Published online by Cambridge University Press: 27 December 2017
Statistical downscaling and bias correction are becoming a core element of climate impact studies. They are often intended to and have the potential to inform costly and far-reaching real-world adaptation decisions. The international statistical downscaling community, however, is not organised to meet this challenge, partly because the field is inherently interdisciplinary. Major methodological contributions come from climatologists, impact modellers – in particular hydrologists – and statisticians, all with their different scientific backgrounds, experiences and interests. No consensus exists on the appropriate use and evaluation of different methods; the underlying assumptions are often not explicitly spelled out, rarely are they tested. The downscaling language is, not surprisingly, far from being unified and varies from community to community and region to region.
A number of review articles have been published (e.g.
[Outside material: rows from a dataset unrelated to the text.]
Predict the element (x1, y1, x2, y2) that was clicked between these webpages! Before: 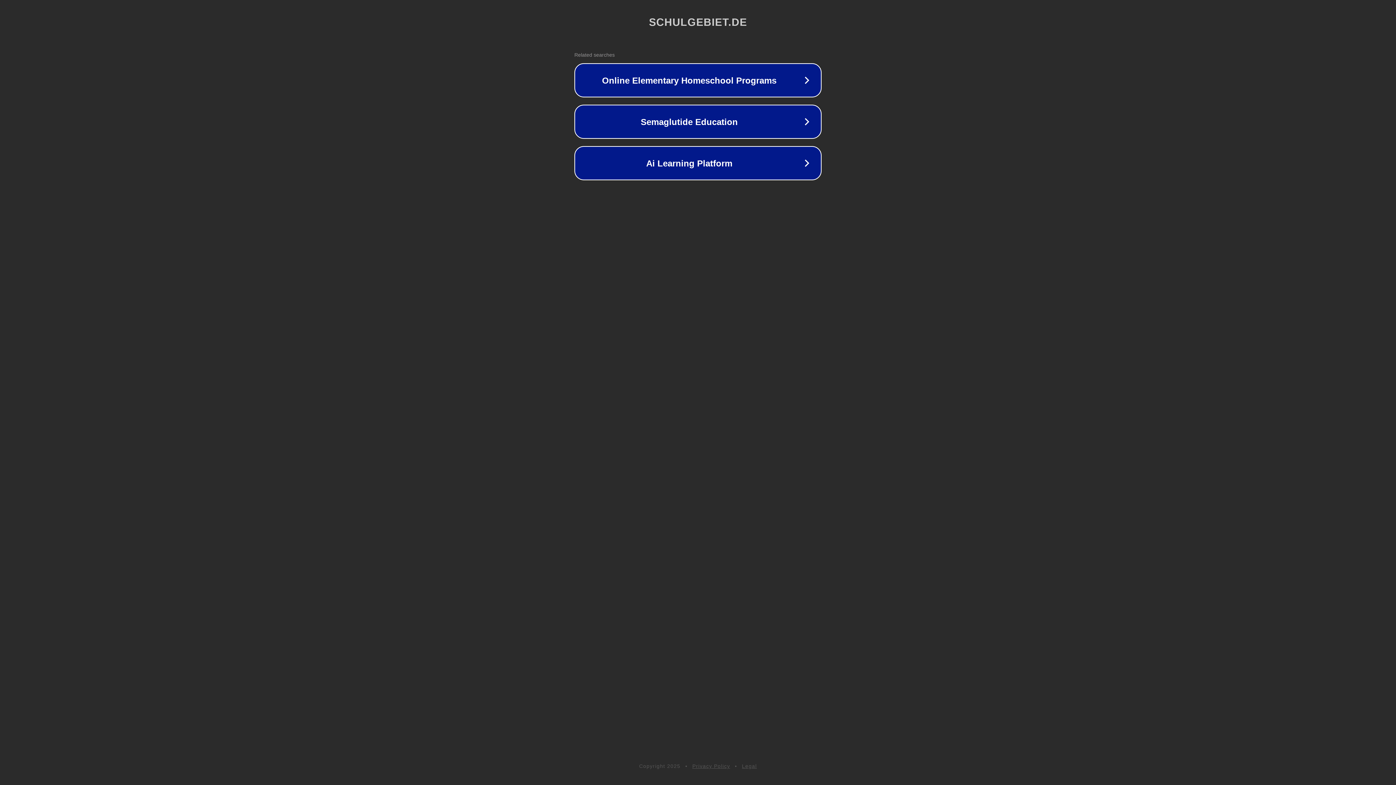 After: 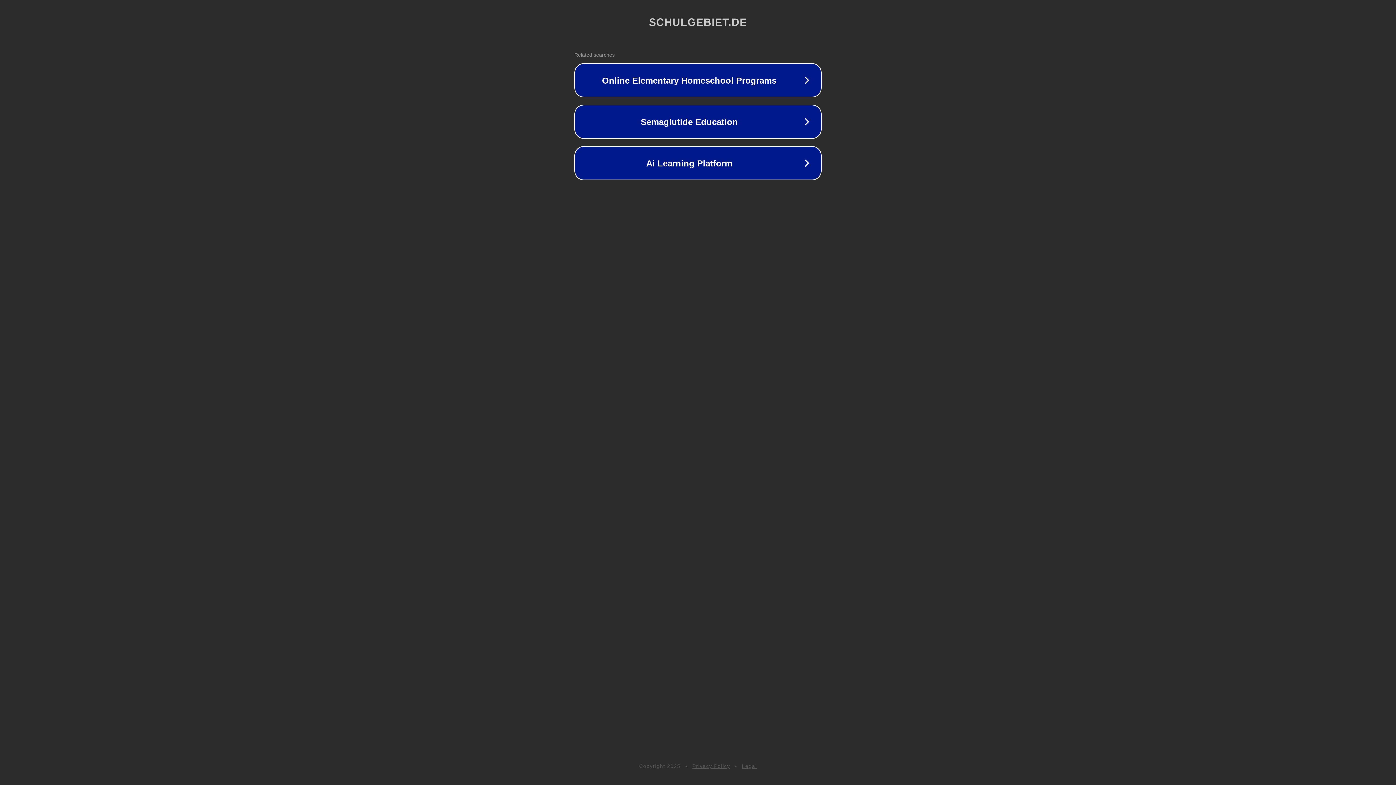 Action: bbox: (742, 763, 757, 769) label: LegalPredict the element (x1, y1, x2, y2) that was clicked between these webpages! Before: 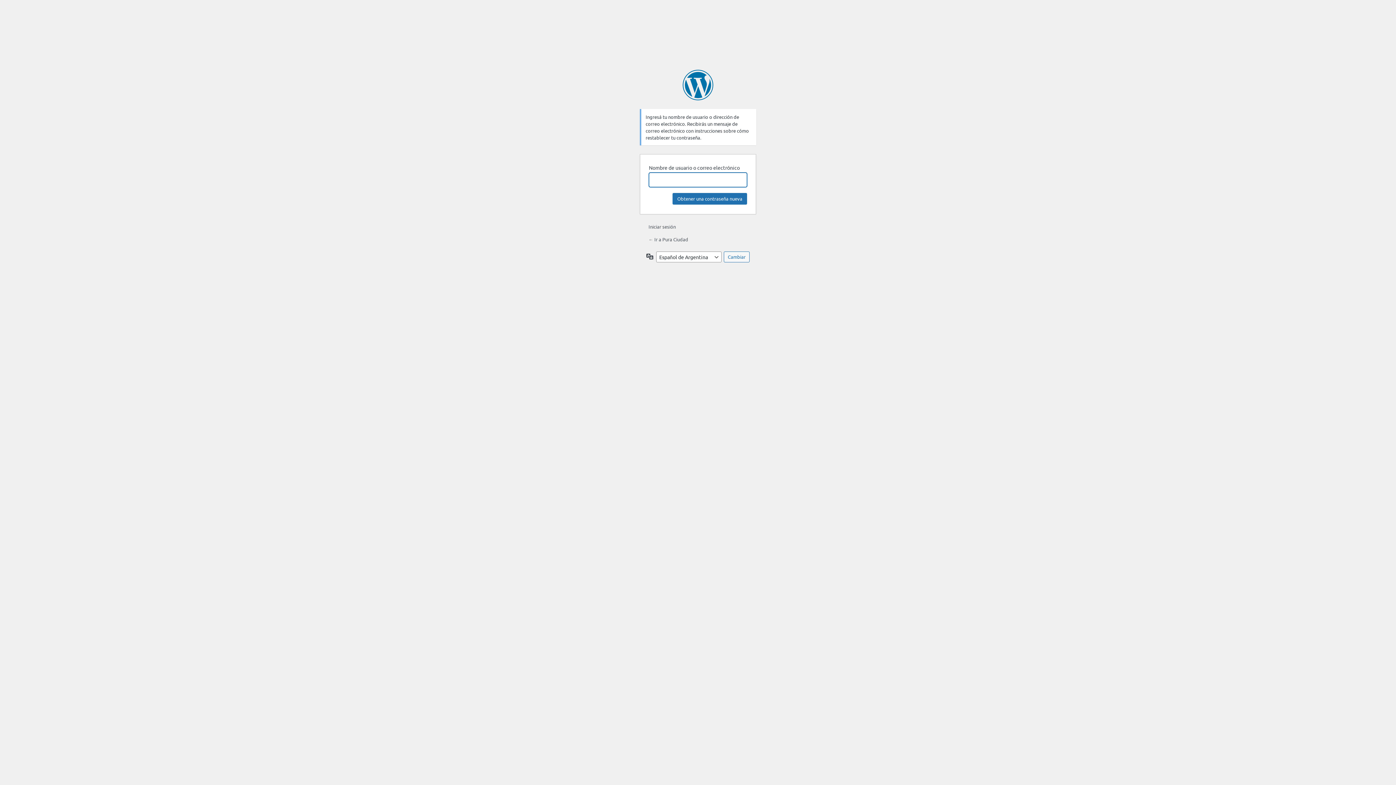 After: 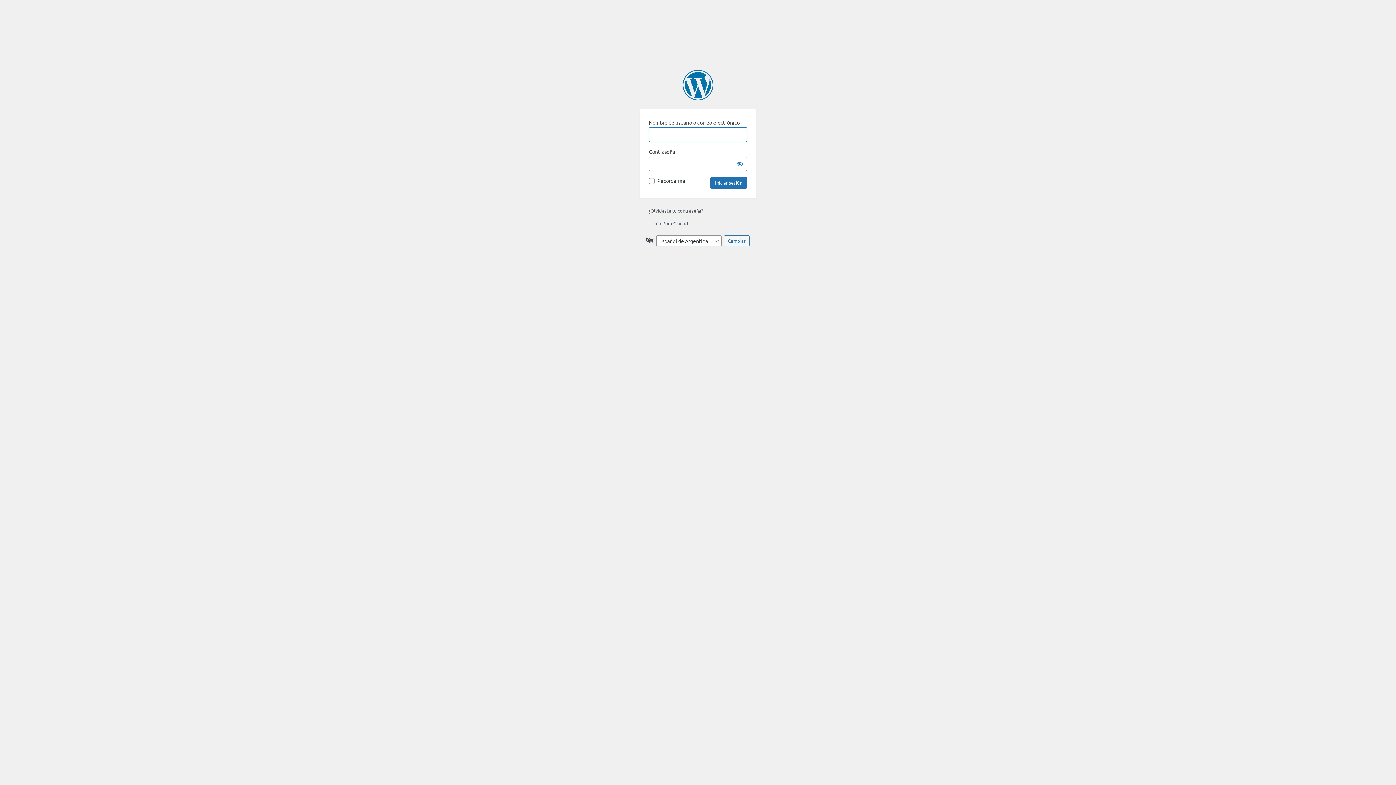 Action: bbox: (648, 223, 676, 229) label: Iniciar sesiónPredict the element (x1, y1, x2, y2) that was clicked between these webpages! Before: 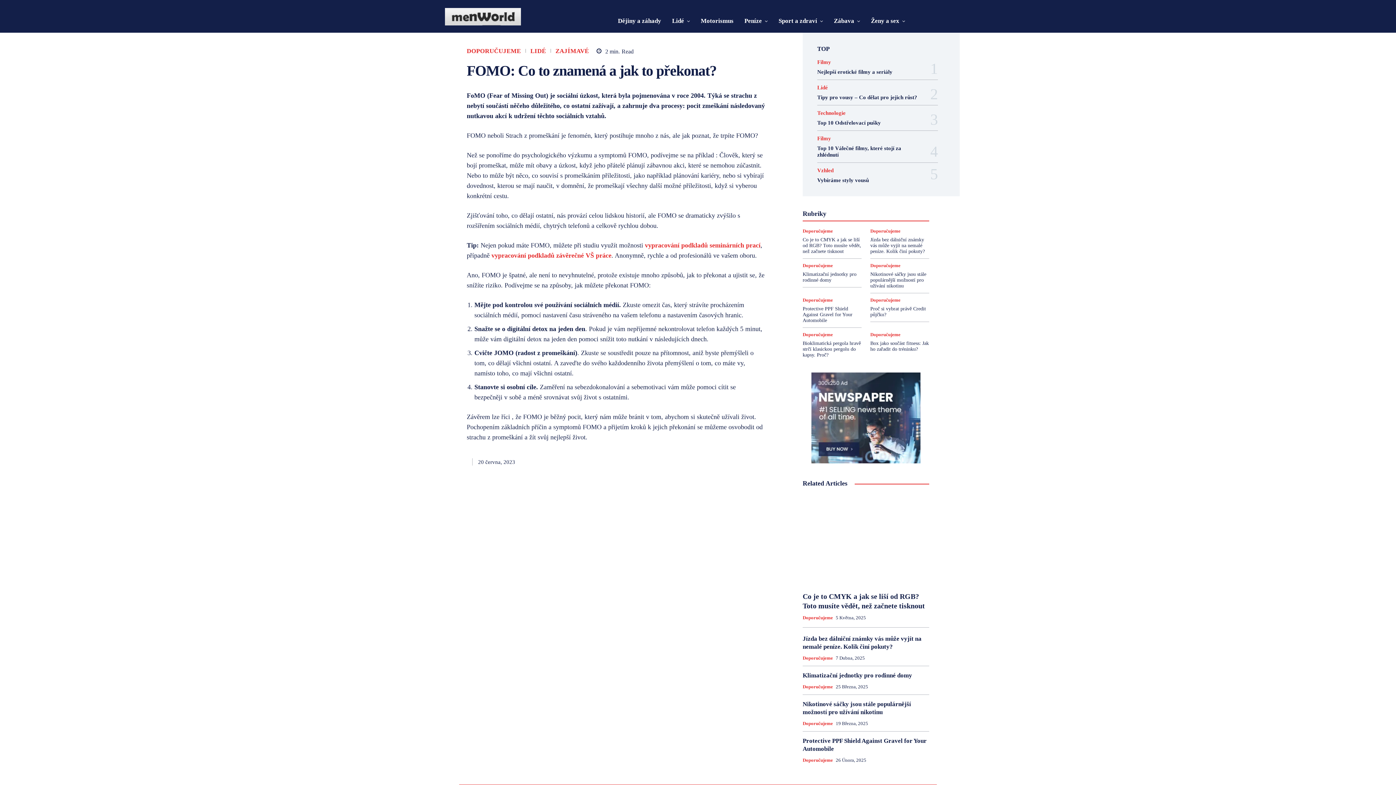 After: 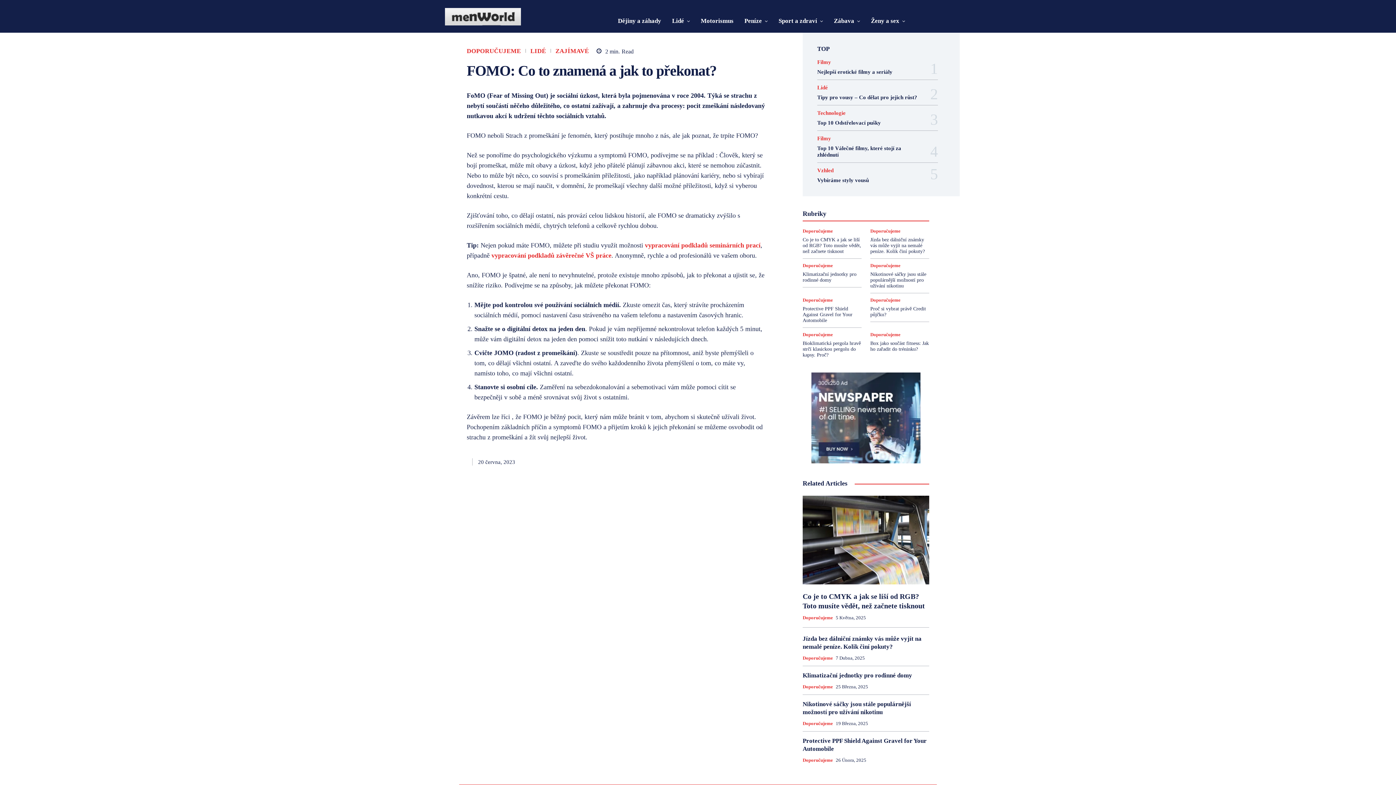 Action: bbox: (884, 233, 908, 239) label: PosilováníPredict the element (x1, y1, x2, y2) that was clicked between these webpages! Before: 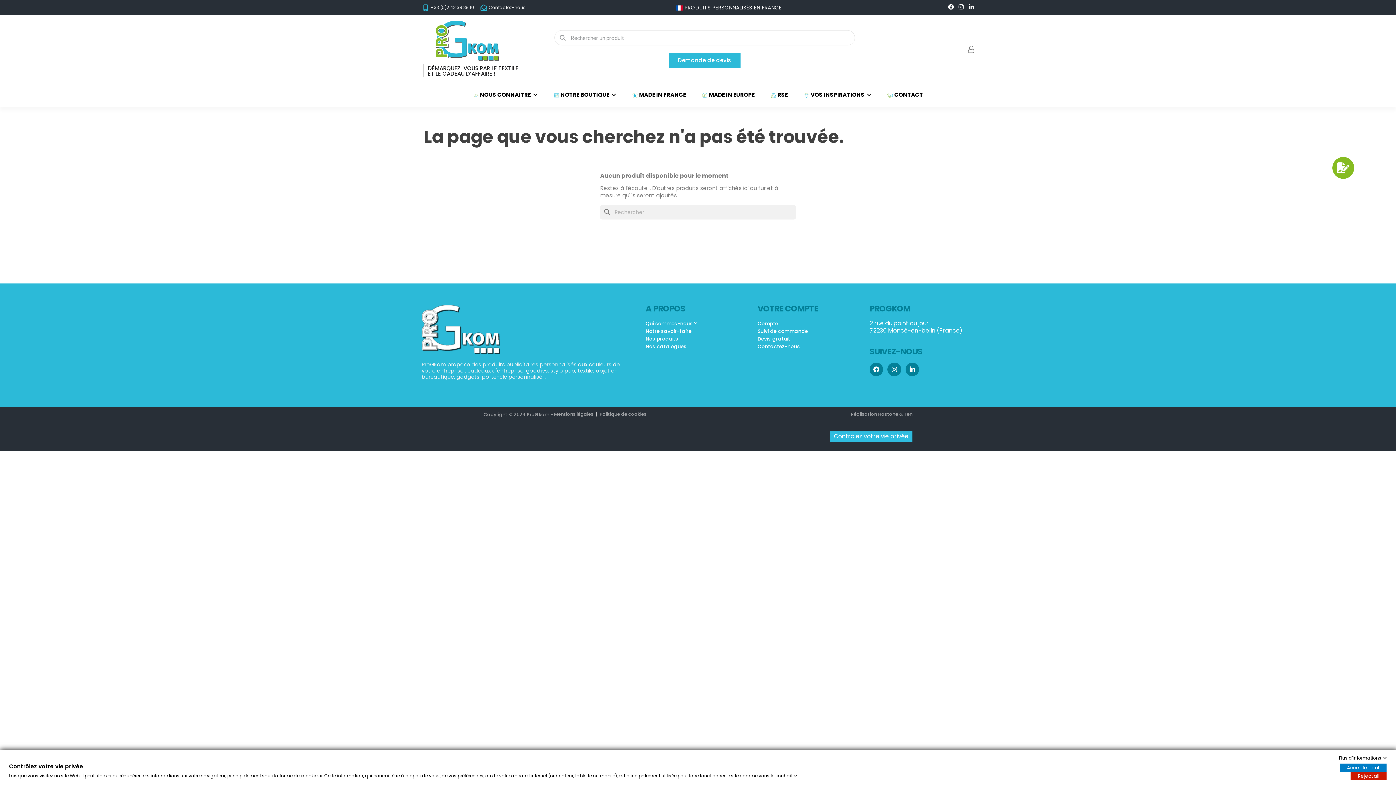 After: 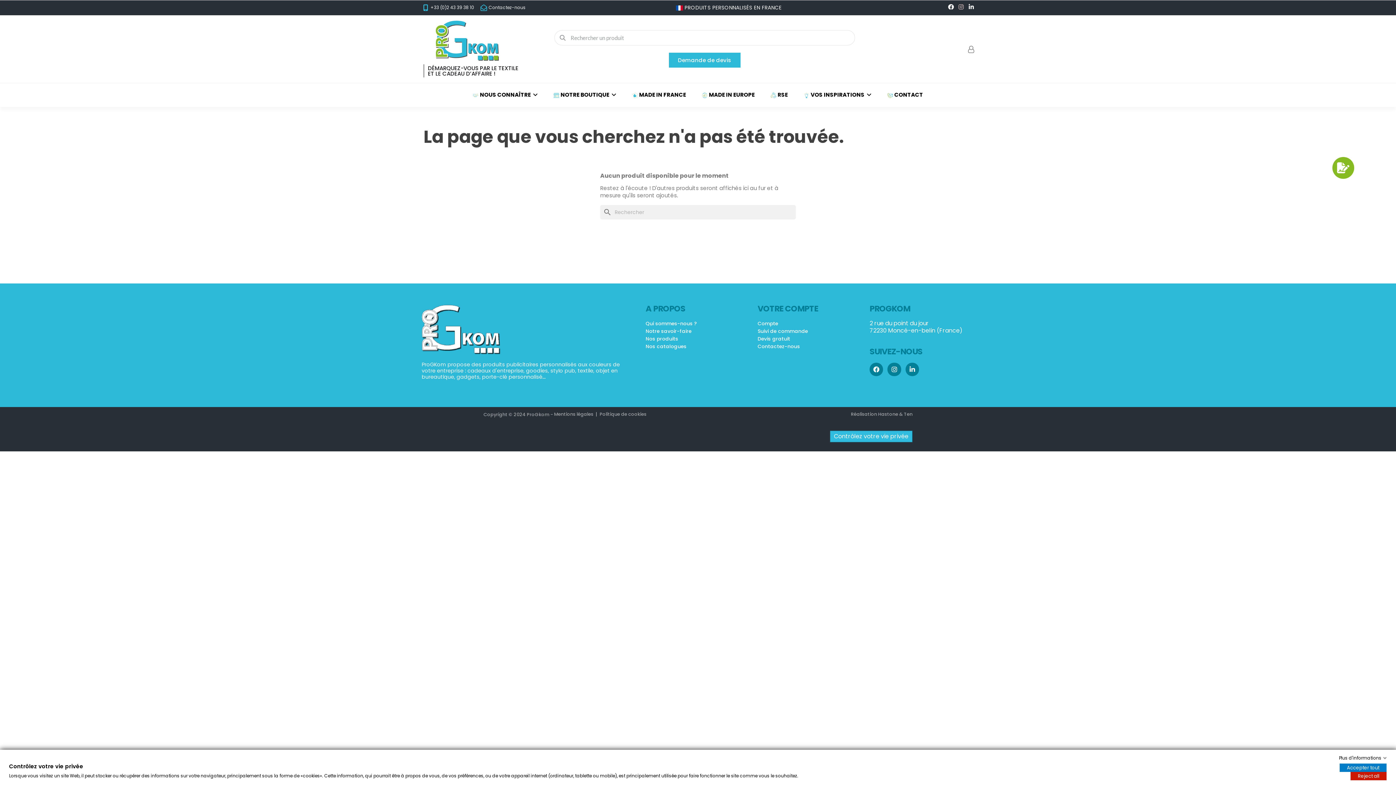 Action: bbox: (958, 4, 964, 9) label: Instagram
Hewitson and Crane 1996, Zorita and von Storch 1997, Wilby and Wigley 1997, Onof et al. 2000, Fowler et al. 2007, Maraun et al. 2010b, Wilks 2010, Teutschbein and Seibert 2012, Maraun 2016), but some are becoming outdated. They are mostly narrow in scope and in general serve as a literature overview rather than an in-depth introduction to the subject. The IPCC has published a guidelines document on statistical downscaling (Wilby et al. 2004), and one textbook exists on empirical statistical downscaling by Benestad et al. (2008), as well as some book chapters, for example, in Willems et al. (2012). These contributions, however, are limited to some of the approaches in use and provide a mostly technical view of the subject. Other books like the recent contribution by Wilby (2017) cover a broad overview of climate change and society but only briefly lay out the concepts and methods of statistical downscaling. A book that presents the full range of statistical downscaling approaches in some depth and puts these methods into a broader context was missing. Thus, developers and users of downscaling or PhD students starting to work in the field were essentially forced to read review papers, individual papers or book chapters. This book attempts to close this gap.
The first aim of the book is to introduce the main approaches of statistical downscaling – namely perfect prognosis, model output statistics (which is often simply a bias correction), weather generators and some hybrid approaches. We present the most widely used methods that have been developed within these classes and discuss the underlying assumptions and how their structure affects their skill.